EXERCISE INSTRUCTIONS:
The expected output is the full set of entries, retyped verbatim, pictures excluded.

THE RECORDS:
== Segment start ==
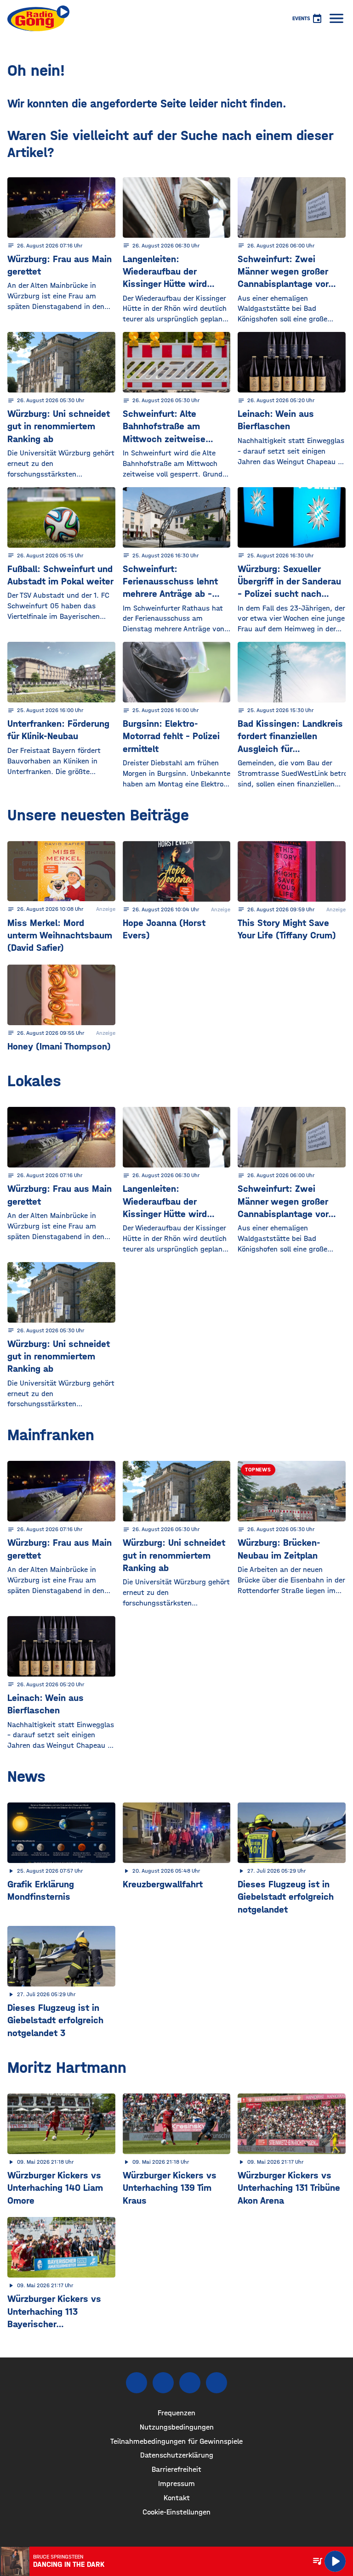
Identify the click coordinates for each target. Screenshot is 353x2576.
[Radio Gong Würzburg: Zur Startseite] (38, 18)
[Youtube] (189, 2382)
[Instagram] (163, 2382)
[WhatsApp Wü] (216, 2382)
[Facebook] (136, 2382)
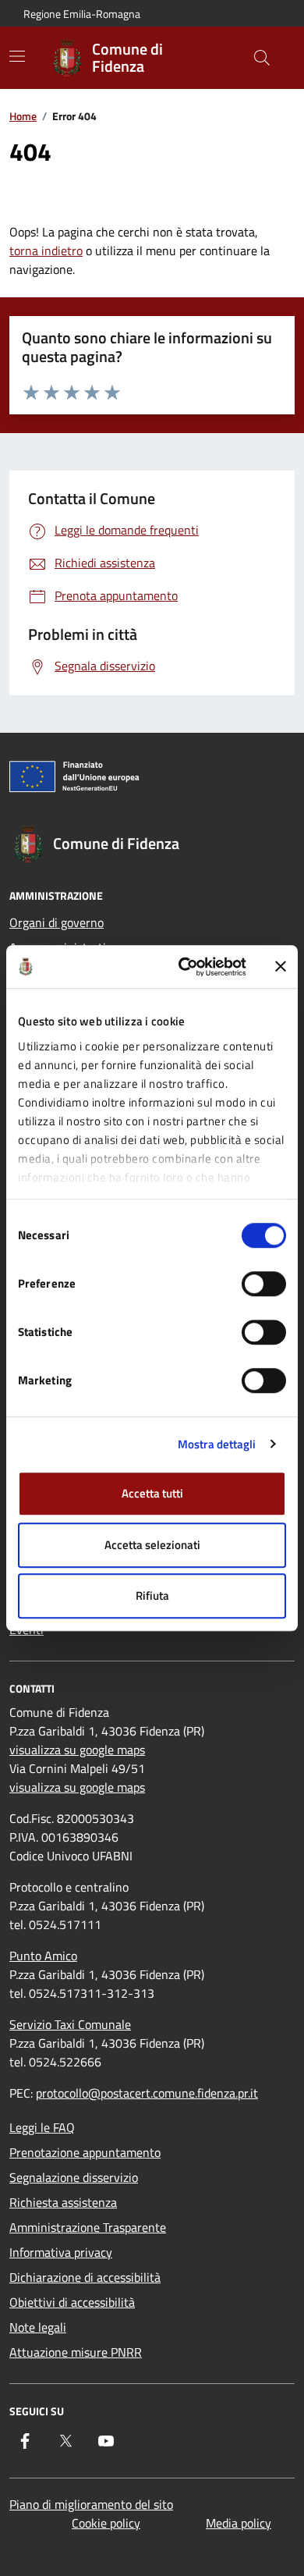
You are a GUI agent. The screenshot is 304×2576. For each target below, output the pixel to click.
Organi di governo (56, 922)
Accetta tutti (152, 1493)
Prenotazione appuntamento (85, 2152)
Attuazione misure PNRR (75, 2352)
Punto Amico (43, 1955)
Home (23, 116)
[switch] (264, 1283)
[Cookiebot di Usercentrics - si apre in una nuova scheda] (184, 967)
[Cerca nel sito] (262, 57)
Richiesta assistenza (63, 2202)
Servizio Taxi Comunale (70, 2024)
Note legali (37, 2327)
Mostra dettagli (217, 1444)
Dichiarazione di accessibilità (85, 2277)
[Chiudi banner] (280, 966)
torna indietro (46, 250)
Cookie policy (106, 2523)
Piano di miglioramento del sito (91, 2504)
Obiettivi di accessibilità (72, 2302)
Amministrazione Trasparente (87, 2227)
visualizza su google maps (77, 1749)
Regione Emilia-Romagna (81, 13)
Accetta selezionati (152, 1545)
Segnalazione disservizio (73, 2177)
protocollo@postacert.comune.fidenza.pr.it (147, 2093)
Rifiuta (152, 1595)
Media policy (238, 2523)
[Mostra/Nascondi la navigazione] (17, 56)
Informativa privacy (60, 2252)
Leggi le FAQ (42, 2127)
== Segment end ==
RESULT OF THIS TASK:
Identify the click coordinates for each target. Screenshot is 353x2576.
[Radio Gong Würzburg: Zur Startseite] (38, 18)
[Youtube] (189, 2382)
[Instagram] (163, 2382)
[WhatsApp Wü] (216, 2382)
[Facebook] (136, 2382)
You are a GUI agent. The screenshot is 304×2576. For each target below, output the pixel to click.
Organi di governo (56, 922)
Accetta tutti (152, 1493)
Prenotazione appuntamento (85, 2152)
Attuazione misure PNRR (75, 2352)
Punto Amico (43, 1955)
Home (23, 116)
[switch] (264, 1283)
[Cookiebot di Usercentrics - si apre in una nuova scheda] (184, 967)
[Cerca nel sito] (262, 57)
Richiesta assistenza (63, 2202)
Servizio Taxi Comunale (70, 2024)
Note legali (37, 2327)
Mostra dettagli (217, 1444)
Dichiarazione di accessibilità (85, 2277)
[Chiudi banner] (280, 966)
torna indietro (46, 250)
Cookie policy (106, 2523)
Piano di miglioramento del sito (91, 2504)
Obiettivi di accessibilità (72, 2302)
Amministrazione Trasparente (87, 2227)
visualizza su google maps (77, 1749)
Regione Emilia-Romagna (81, 13)
Accetta selezionati (152, 1545)
Segnalazione disservizio (73, 2177)
protocollo@postacert.comune.fidenza.pr.it (147, 2093)
Rifiuta (152, 1595)
Media policy (238, 2523)
[Mostra/Nascondi la navigazione] (17, 56)
Informativa privacy (60, 2252)
Leggi le FAQ (42, 2127)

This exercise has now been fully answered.